What to work on
In your reply, write out the records exactly, each line intact.
+++ Entries supplied
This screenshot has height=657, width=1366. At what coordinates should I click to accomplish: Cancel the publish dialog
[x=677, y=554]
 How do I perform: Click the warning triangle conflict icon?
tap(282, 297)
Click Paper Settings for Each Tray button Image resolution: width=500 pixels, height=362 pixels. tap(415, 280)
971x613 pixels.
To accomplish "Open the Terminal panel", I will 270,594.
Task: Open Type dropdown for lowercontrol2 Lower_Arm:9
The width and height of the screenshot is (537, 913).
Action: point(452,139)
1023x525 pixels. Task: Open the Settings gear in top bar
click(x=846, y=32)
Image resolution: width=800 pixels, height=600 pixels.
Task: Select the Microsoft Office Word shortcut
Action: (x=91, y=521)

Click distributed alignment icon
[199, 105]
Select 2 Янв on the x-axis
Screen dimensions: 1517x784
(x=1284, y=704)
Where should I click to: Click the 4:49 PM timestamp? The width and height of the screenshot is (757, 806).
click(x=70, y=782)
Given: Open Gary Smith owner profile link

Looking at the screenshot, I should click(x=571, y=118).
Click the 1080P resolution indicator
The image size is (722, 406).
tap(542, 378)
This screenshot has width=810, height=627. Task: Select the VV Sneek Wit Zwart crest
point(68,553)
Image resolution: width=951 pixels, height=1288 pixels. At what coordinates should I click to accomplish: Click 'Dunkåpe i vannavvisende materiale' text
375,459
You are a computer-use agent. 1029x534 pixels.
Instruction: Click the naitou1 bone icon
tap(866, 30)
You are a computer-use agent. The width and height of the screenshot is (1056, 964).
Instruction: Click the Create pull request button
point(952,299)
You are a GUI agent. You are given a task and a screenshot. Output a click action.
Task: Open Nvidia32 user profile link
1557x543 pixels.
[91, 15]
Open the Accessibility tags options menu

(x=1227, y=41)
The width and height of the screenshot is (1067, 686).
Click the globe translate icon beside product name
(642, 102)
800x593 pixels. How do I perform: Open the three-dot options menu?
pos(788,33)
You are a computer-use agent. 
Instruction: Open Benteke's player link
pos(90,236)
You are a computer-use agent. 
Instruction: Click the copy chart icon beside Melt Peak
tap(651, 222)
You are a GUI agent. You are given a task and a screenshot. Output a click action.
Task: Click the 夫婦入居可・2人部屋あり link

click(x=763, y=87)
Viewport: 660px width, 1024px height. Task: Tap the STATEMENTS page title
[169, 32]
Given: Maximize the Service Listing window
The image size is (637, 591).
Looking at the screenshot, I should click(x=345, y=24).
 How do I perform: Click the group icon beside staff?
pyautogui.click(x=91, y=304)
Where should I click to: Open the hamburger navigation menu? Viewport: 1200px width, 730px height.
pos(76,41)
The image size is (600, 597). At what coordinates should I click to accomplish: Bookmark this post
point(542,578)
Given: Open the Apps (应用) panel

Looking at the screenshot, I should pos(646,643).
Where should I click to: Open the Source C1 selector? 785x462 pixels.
++++++
Written response
This screenshot has height=657, width=1366. At what coordinates should I click to accomplish: Cancel the publish dialog
[x=677, y=554]
 How do I perform: Click the warning triangle conflict icon?
tap(282, 297)
Click Paper Settings for Each Tray button Image resolution: width=500 pixels, height=362 pixels. tap(415, 280)
971x613 pixels.
To accomplish "Open the Terminal panel", I will 270,594.
Task: Open Type dropdown for lowercontrol2 Lower_Arm:9
The width and height of the screenshot is (537, 913).
Action: point(452,139)
1023x525 pixels. Task: Open the Settings gear in top bar
click(x=846, y=32)
Image resolution: width=800 pixels, height=600 pixels.
Task: Select the Microsoft Office Word shortcut
Action: (x=91, y=521)

Click distributed alignment icon
[199, 105]
Select 2 Янв on the x-axis
Screen dimensions: 1517x784
(x=1284, y=704)
Where should I click to: Click the 4:49 PM timestamp? The width and height of the screenshot is (757, 806).
click(x=70, y=782)
Given: Open Gary Smith owner profile link

Looking at the screenshot, I should click(x=571, y=118).
Click the 1080P resolution indicator
The image size is (722, 406).
tap(542, 378)
This screenshot has width=810, height=627. Task: Select the VV Sneek Wit Zwart crest
point(68,553)
Image resolution: width=951 pixels, height=1288 pixels. At what coordinates should I click to accomplish: Click 'Dunkåpe i vannavvisende materiale' text
375,459
You are a computer-use agent. 1029x534 pixels.
Instruction: Click the naitou1 bone icon
tap(866, 30)
You are a computer-use agent. The width and height of the screenshot is (1056, 964).
Instruction: Click the Create pull request button
point(952,299)
You are a GUI agent. You are given a task and a screenshot. Output a click action.
Task: Open Nvidia32 user profile link
1557x543 pixels.
[91, 15]
Open the Accessibility tags options menu

(x=1227, y=41)
The width and height of the screenshot is (1067, 686).
Click the globe translate icon beside product name
(642, 102)
800x593 pixels. How do I perform: Open the three-dot options menu?
pos(788,33)
You are a computer-use agent. 
Instruction: Open Benteke's player link
pos(90,236)
You are a computer-use agent. 
Instruction: Click the copy chart icon beside Melt Peak
tap(651, 222)
You are a GUI agent. You are given a task and a screenshot. Output a click action.
Task: Click the 夫婦入居可・2人部屋あり link

click(x=763, y=87)
Viewport: 660px width, 1024px height. Task: Tap the STATEMENTS page title
[169, 32]
Given: Maximize the Service Listing window
The image size is (637, 591).
Looking at the screenshot, I should click(x=345, y=24).
 How do I perform: Click the group icon beside staff?
pyautogui.click(x=91, y=304)
Where should I click to: Open the hamburger navigation menu? Viewport: 1200px width, 730px height.
pos(76,41)
The image size is (600, 597). At what coordinates should I click to accomplish: Bookmark this post
point(542,578)
Given: Open the Apps (应用) panel

Looking at the screenshot, I should pos(646,643).
Where should I click to: Open the Source C1 selector? 785x462 pixels.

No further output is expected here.